DATAIA Seminar | Aditya Mahajan "Planning and learning for partially observed systems"
Planning and learning for partially observed systems
Reinforcement learning (RL) provides a conceptual framework for designing agents that learn to act optimally in unknown environments. Reinforcement learning has been successfully used in applications ranging from robotics and industrial automation to finance, healthcare and natural language processing. The success of RL rests on a solid foundation combining the theory of exact and approximate Markov decision processes (MDPs) with iterative algorithms that guarantee the learning of an exact or approximate action-value function and/or an approximately optimal policy. However, most research into the theory of Markov decision processes focuses on systems with complete state observations.

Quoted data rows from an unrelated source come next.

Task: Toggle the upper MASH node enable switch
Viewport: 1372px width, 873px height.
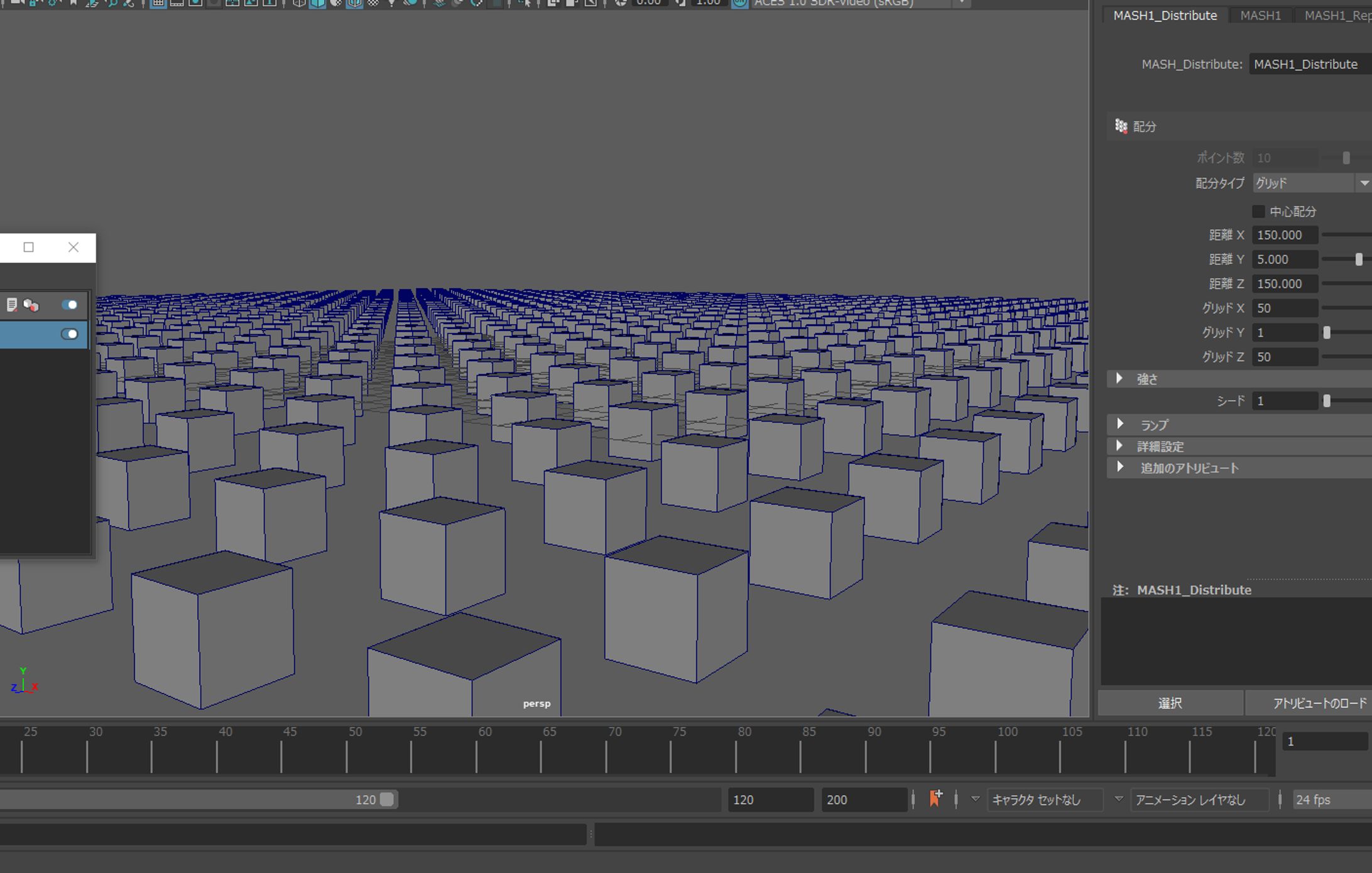Action: (69, 305)
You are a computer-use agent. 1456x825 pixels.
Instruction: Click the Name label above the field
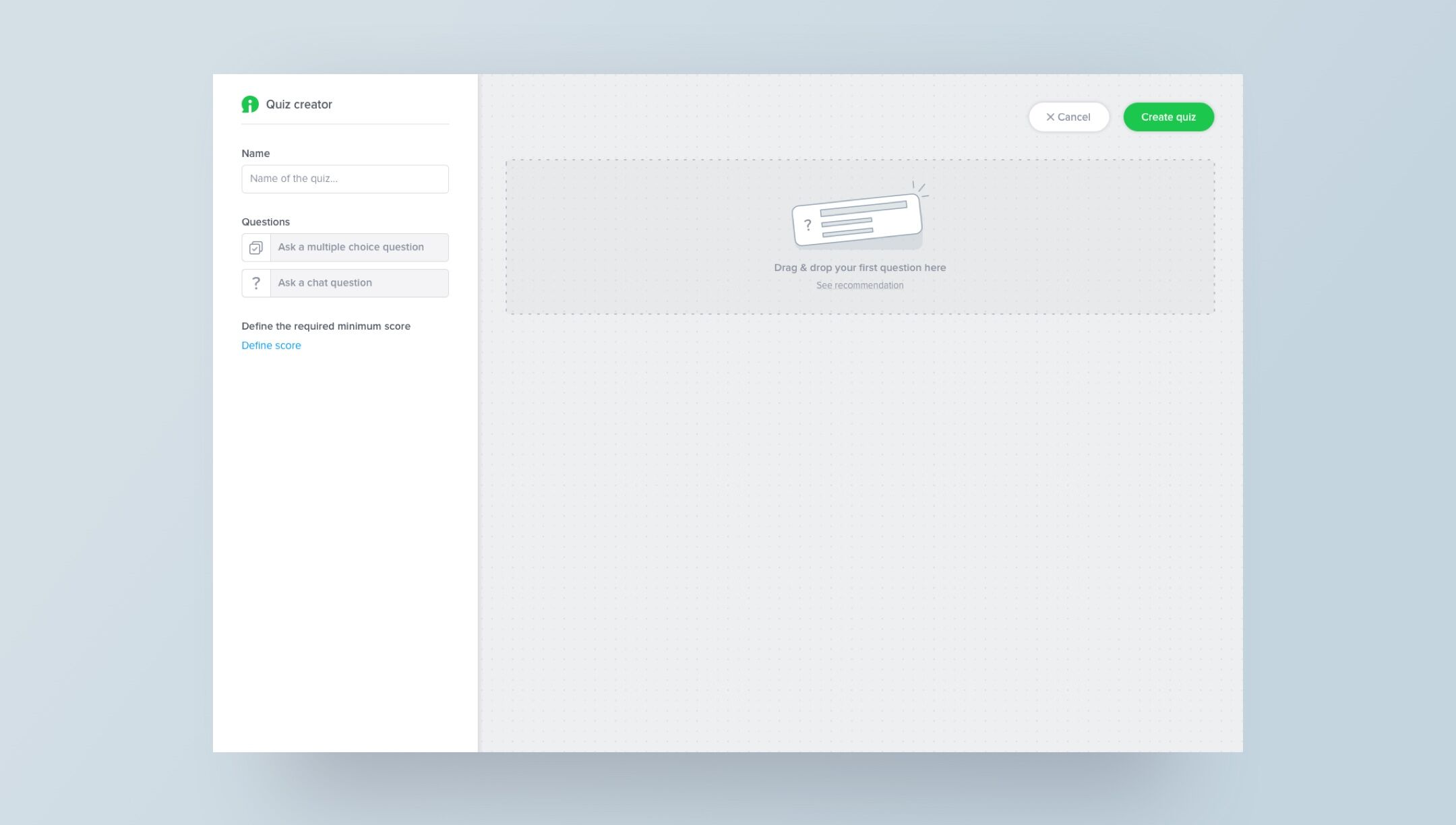[255, 154]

In various applications, including robotics, finance and healthcare, the agent obtains only a partial observation of the state of the environment. In this talk, I will describe a new framework for approximate planning and learning for partial observation systems, based on the notion of approximate information state. The talk will highlight the sound theoretical foundations of this framework, illustrate how many existing approximation results can be considered as a special case of approximate information state, and provide strong empirical evidence to show that this approach works well in practice.
Joint work with Jayakumar Subramanian, Amit Sinha, Raihan Seraj, and Erfan Seyedsalehi.
Aditya Mahajan is Professor of Electrical and Computer Engineering at McGill University, Montreal, Canada, and DATAIA Visiting Professor at the Signal and Systems Laboratory, Centrale-Supelec, Université Paris-Saclay. He is a member of McGill's Centre for Intelligent Machines (CIM), the AI Institute of Quebec (Mila), the CNRS International Laboratory for Learning Systems (ILLS) and the Groupe d'études et de recherche en analyse des décisions (GERAD). He holds a bachelor's degree in electrical engineering from the Indian Institute of Technology, Kanpur, India, and master's and doctoral degrees in electrical engineering and computer science from the University of Michigan, Ann Arbor, USA.
He is currently Associate Editor of IEEE Transactions on Automatic Control, IEEE Control Systems Letters and Springer Mathematics of Control, Signal, and Systems. He served as Associate Editor of the IEEE Control Systems Society Conference Editorial Board from 2014 to 2017.
He received the George Axelby Outstanding Paper Award in 2015, the NSERC Discovery Accelerator Award in 2016, the CDC Best Student Paper Award in 2014 (as supervisor) and the NecSys Best Student Paper Award in 2016 (as supervisor). His research focuses on decentralized stochastic control, team theory, reinforcement learning, multi-armed bandits and information theory.
- The seminar will be held in English only. It will take place on Thursday November 16, 2023, from 2 to 3:30 pm at CentraleSupélec, amphi sd.014 (Bouygues building), in Gif-sur-Yvette. It will be followed by a sweet break.
- Registration mandatory (subject to availability).
- This seminar will also be broadcast by videoconference.